“What causes fights and quarrels among you? Don’t they come from your desires that battle within you?” James 4:1
There’s one word that summarizes the hopes and dreams of most North Americans – More. Hardly anyone’s contented. Nearly everyone wants more. We live for more. We’re obsessed with more. We never seem to have enough, and what we do have soon becomes commonplace. So we live for stuff that’s bigger and better than before. For even though we know better, we’ve convinced ourselves that the grass is greener on the other side of the fence.
You know what I’m talking about. We’re consumers by nature, passionate in our pursuit of the latest luxury, a better house, a faster computer.
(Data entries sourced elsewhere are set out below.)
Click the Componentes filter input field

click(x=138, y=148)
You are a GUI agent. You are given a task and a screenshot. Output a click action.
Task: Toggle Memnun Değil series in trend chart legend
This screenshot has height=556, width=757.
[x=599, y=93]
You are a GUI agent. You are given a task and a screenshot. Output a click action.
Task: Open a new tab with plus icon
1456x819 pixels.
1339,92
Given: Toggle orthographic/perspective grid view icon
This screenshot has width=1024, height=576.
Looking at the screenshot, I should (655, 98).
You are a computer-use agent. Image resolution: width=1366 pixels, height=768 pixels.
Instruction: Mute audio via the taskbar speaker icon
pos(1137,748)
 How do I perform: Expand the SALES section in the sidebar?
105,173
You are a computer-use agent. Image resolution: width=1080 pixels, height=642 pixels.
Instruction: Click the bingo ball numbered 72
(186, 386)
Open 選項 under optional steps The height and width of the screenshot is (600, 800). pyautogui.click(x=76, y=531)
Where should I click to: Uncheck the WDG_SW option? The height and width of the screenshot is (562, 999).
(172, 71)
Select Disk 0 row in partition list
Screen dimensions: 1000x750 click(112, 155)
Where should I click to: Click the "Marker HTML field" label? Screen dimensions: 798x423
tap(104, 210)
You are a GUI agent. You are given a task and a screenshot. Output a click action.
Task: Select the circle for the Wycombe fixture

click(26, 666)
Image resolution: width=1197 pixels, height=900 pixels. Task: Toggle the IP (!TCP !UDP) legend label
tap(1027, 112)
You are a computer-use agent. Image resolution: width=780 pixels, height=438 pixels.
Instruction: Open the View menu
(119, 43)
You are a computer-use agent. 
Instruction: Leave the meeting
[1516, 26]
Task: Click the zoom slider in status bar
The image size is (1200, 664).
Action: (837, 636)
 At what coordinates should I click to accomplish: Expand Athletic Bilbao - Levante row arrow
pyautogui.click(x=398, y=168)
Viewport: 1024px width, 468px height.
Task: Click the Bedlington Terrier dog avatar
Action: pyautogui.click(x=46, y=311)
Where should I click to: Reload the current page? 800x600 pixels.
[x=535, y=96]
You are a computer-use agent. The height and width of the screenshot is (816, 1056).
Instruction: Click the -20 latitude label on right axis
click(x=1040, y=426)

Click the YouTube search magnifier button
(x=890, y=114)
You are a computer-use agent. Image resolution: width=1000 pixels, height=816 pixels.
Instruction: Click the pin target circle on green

Every instinct, every impulse cries out, MORE! GIVE ME MORE! In actuality, even when we have everything we need, the voice of consumerism keeps telling us we need more.
But here’s the rub. Discontentment, this business of wanting more, is an obstacle to knowing Christ.
Now you might say that’s okay, but personally I think it’s better to know Christ than to be discontented. Which raises a question. If discontentment is an obstacle to knowing Christ then how does one deal with discontentment? The answer: Learning to be content whatever the circumstances (cf. Philippians 4:11).
When I say that the answer to discontentment is learning to be content whatever the circumstances I’m not saying we should never want something or shouldn’t enjoy a purchase here and there. I’m not promoting asceticism. The problem isn’t how much stuff a person may have. The problem is whether or not a person is controlled by the passion to consume. For contentment is being satisfied in something beyond the material. More specifically, it’s being satisfied in someone, in the Lord Jesus Christ. It’s seeing Christ, and Christ alone, as our sufficiency. And it’s the practical outworking of the reality that in having Him, we have it all.
God’s Word brings it into focus. “But godliness with contentment is great gain. For we brought nothing into the world, and we can take nothing out of it. But if we have food and clothing, we will be content with that. People who want to get rich fall into temptation and a trap and into many foolish and harmful desires that plunge men into ruin and destruction. For the love of money is a root of all kinds of evil. Some people, eager for money, have wandered from the faith and pierced themselves with many griefs … Command those who are rich in this present world not to be arrogant nor to put their hope in wealth, which is so uncertain, but to put their hope in God, who richly provides us with everything for our enjoyment” 1 Timothy 6:6-10,17.